To lock down easy-to-breach computer systems, pour a little LAVA on them.
Computer scientist Nathan Dautenhahn of Rice University’s George R. Brown School of Engineering has been granted a prestigious National Science Foundation CAREER Award, funding his “Least-Authority Virtual Architecture” strategy. The award, only given to young faculty making significant contributions within their fields, consists of $630,000 over five years starting in July.
Dautenhahn, who earned a bachelor’s degree in computer engineering at the University of New Mexico and a doctorate in computer science at the University of Illinois at Urbana-Champaign, and his students seal security gaps that would otherwise cost industry and the public billions of dollars each year.
“The challenge with baking security into products by default is that without users there’s no money to invest in security,” Dautenhahn said. “This ends up forcing bad security practices in exchange for more functionality and users, because if people aren’t using your product, it doesn’t matter how secure it is.
“You end up having a scenario I call over-privilege, where users and software can access data or information they shouldn’t have,” he said.
“The metaphor I typically like to use is the Titanic,” Dautenhahn said. “It’s this nice vehicle that does amazing work for you but is easy to penetrate. And once a bad guy gets in, since the insides are overprivileged, he basically has access to everything and can sink the ship.”
Dautenhahn proposes a kind of compartmentalization, in this case the enforcement of “least authority” (the LA in LAVA). “Each component within a computing system should only have access to the resources they need to do the job they’ve been given. We borrow this principle from the military. There it’s known as ‘need to know,’” he said.

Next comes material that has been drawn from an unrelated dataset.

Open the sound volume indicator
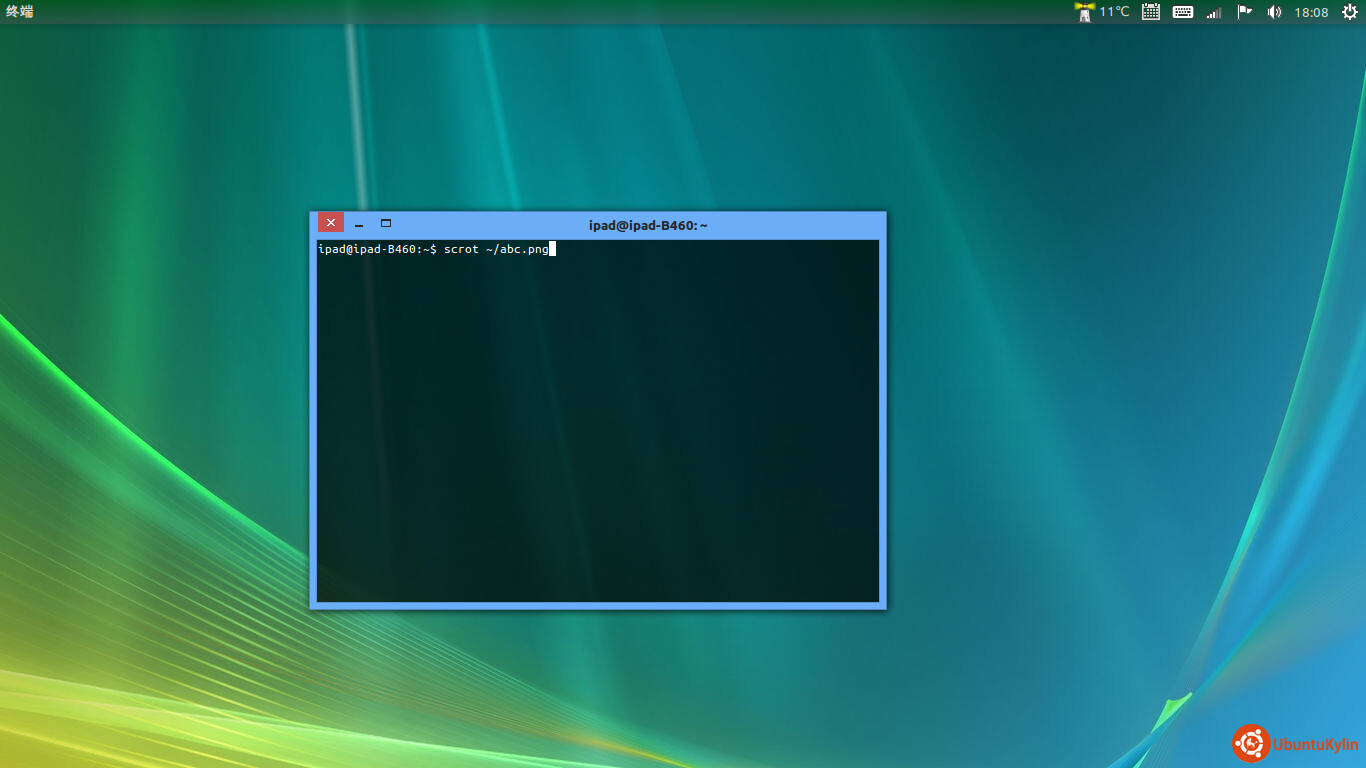1366x768 pixels. pos(1274,12)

“The big idea for the grant—and why it’s a 20-year and not just a five-year project—is to figure out if we can systematically retrofit least-authority security boundaries into existing products,” Dautenhahn said. “Since we are not going to change the economics of security, is it possible to retrofit security boundaries in to provide meaningful firewalling?”
His lab’s early prototypes suggest it is possible to build LAVA into an end-to-end framework capable of analyzing, optimizing, transforming and enforcing compartmentalized systems on the fly, “so your developers don't have to be security experts,” he said.
Dautenhahn said the CAREER Award is a promising investment for the future of practical security and a great morale booster for he and his team after two years of working remotely during the pandemic.
“This is a great opportunity to showcase the excellent work our students have been doing in these areas,” he said. “I’ve been working on this idea since graduate school and I am very excited to receive this support from the NSF, which validates the research we’ve already done and provides the resources to show concrete solutions to this fundamental problem.”